Molecular findings: Blood and tumor samples were available for molecular studies. No TP53 variants were observed in the germline or tumor (1). The tumor harbored the p.S45P missense variant in CTNNB1 and was wild type for ATRX. Whole genome SNP microarray (Reveal; Integrated Genetics) analysis of germline DNA revealed normal chromosome copy number but 50% mosaicism for chromosome 11p covering a 45.6 Mb region. A pattern consistent with mosaic paternal UPD was confirmed by MS-MLPA.

Case 4

Patient was a 28-year-old healthy female diagnosed with non-functional metastatic ACT at age 15 months. She did not have an antecedent of endocrine manifestations, and the tumor was discovered during the one-year routine visit to the pediatrician. She did not have a history of growth and developmental abnormalities. CT imaging of the abdomen and chest revealed a left supra-renal mass measuring 5 cm in the largest diameter and bilateral pulmonary nodules (Stage IV). She underwent resection of the primary tumor that measured 7.0 × 6.0 × 4.0 cm and weighed 130 g. The histopathological examination confirmed the diagnosis of ACC. She was transferred to St. Jude and treated with cisplatin, etoposide and mitotane. However, after four courses of chemotherapy, several pulmonary lesions remained. She underwent resection of the bilateral pulmonary metastatic nodules, and most of them showed viable metastatic tumor by histology. Chemotherapy was stopped and the patient was monitored for tumor progression. The pulmonary lesions regressed and remained very small for over 10 years. She continues to be free of disease and in good health to date, 26.5 years after the diagnosis.

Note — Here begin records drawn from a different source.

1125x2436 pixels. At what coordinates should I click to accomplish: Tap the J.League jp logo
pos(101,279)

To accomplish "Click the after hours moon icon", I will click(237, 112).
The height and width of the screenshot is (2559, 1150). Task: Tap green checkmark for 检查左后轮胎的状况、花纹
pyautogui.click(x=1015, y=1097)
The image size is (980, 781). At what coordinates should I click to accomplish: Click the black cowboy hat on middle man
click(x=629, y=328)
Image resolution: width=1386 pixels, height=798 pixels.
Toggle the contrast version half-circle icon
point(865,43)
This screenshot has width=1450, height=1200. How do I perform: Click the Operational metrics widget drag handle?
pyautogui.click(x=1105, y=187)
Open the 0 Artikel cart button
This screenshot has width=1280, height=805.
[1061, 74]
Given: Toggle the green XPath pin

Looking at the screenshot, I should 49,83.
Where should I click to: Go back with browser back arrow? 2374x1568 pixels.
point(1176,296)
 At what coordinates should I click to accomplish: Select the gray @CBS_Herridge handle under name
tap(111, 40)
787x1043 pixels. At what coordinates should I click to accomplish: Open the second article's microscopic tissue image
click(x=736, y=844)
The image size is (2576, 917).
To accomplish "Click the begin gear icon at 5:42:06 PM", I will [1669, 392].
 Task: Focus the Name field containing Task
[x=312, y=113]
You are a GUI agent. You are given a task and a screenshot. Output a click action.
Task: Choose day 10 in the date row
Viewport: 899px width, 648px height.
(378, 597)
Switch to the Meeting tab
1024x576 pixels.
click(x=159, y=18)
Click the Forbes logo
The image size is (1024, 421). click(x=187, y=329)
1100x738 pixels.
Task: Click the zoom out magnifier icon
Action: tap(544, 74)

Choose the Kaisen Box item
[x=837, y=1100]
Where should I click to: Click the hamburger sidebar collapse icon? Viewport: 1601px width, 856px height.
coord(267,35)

Molecular findings: No TP53 variants were observed in blood and tumor samples (1). In addition, the primary tumor was negative for CTNNB1 and ATRX. Furthermore, microsatellite analysis of germline DNA revealed a pattern of homozygosity consistent with paternal UPD that was confirmed by MS-MLPA.

Case 5

The patient was a 21-year-old female with past history of stage 3 ACT diagnosed at 4.9 years. Her development was normal except for an incidental note per the family of longer and larger right upper and lower extremities throughout her life that had not been specifically investigated as far as the patient and her family were aware, but was associated with chronic left-leaning posture and asymmetric shoe size. She had been in her usual state of good health until the age 4 years when she complained of abdominal pain. She also had weight loss, increased headaches, decreased activity and energy, increased tiredness, and sweating. Given the persistence of symptoms, she was examined by a physician who palpated an abdominal mass and noted hypertension and slight androgen elevations. Magnetic resonance imaging showed a large abdominal mass in the right adrenal gland, with direct extension into the inferior vena cava and nearly completely filling of the right atrium. She underwent a partial sternotomy, and extraction of the caval portion of the adrenal tumor and resection of the right retroperitoneal tumor. The tumor weight was 550 g and measured 13.5 × 10.5 × 6.0 cm. The pathology confirmed ACC (low Ki-67 LI, rare mitotic figures and negative for inhibin-α). There were large areas of necrosis, and vascular invasion with tumor penetration through the capsule. Immunohistochemistry analysis was negative for p53 and positive for beta-catenin. She was treated with the combination of cisplatin, doxorubicin, etoposide, and mitotane. Features of right-sided lateral overgrowth, including right-sided tongue enlargement as well as increased right vs. left arm circumferences (51 cm vs 50 cm), calf circumferences (39 cm vs 37 cm), and a slight leg length discrepancy (88 cm vs 85 cm) were first noted during exams performed at St. Jude as part of a multidisciplinary rare endocrine tumor clinic when she was 18 years old, and led to additional testing subsequently confirming chromosome 11p15 UPD. She has been alive and tumor free for 17 years.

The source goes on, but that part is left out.